사용할 목록:
● ● ● ●

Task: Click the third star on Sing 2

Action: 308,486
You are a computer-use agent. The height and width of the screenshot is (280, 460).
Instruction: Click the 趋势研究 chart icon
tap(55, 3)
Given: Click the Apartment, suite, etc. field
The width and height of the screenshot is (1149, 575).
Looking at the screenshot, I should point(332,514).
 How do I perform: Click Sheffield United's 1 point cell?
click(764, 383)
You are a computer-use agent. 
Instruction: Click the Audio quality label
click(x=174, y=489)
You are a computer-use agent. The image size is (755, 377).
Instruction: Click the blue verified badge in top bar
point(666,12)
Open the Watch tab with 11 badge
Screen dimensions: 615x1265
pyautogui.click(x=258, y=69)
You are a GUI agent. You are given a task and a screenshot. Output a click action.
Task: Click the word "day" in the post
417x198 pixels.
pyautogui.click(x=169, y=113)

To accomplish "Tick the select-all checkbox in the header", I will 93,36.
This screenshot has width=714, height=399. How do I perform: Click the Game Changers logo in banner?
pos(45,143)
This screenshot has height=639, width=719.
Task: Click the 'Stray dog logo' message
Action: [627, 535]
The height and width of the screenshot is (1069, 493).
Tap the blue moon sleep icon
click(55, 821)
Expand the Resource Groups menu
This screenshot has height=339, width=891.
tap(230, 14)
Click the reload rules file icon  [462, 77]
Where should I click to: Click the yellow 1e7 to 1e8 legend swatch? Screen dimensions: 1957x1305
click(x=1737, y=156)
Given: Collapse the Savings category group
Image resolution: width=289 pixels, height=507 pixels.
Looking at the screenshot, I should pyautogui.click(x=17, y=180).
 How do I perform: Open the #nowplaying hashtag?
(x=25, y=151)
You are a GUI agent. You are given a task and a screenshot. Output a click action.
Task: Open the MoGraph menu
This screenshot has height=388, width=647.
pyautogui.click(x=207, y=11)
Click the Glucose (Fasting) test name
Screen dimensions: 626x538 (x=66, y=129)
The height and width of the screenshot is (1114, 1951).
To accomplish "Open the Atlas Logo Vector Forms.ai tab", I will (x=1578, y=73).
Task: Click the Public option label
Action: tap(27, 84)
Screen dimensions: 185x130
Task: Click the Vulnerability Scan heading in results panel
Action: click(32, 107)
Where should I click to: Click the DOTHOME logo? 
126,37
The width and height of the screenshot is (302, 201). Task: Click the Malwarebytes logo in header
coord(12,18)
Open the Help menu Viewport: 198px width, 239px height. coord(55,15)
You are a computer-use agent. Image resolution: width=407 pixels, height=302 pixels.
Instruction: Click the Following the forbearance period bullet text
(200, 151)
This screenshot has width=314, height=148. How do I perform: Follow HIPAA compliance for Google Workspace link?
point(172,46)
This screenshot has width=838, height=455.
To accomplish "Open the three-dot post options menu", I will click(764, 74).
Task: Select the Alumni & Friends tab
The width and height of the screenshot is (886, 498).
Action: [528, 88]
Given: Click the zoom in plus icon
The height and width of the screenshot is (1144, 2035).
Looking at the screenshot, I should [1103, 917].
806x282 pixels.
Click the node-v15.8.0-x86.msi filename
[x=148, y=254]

● ● ● ●

목록의 맨 처음부터 "Looking at the screenshot, I should point(332,514)." 문구가 들어 있는 줄까지(그 줄 포함)를 요청과 응답이라는 두 열의 CSV로 다시 작성하십시오. 요청마다 한 행을 두고, 각 값은 줄바꿈을 공백으로 바꾼 뒤 따옴표로 묶인 하나의 필드에 넣으십시오.

완성 답안:
요청,응답
"Task: Click the third star on Sing 2","Action: 308,486"
"You are a computer-use agent. The height and width of the screenshot is (280, 460). Instruction: Click the 趋势研究 chart icon","tap(55, 3)"
"Given: Click the Apartment, suite, etc. field The width and height of the screenshot is (1149, 575).","Looking at the screenshot, I should point(332,514)."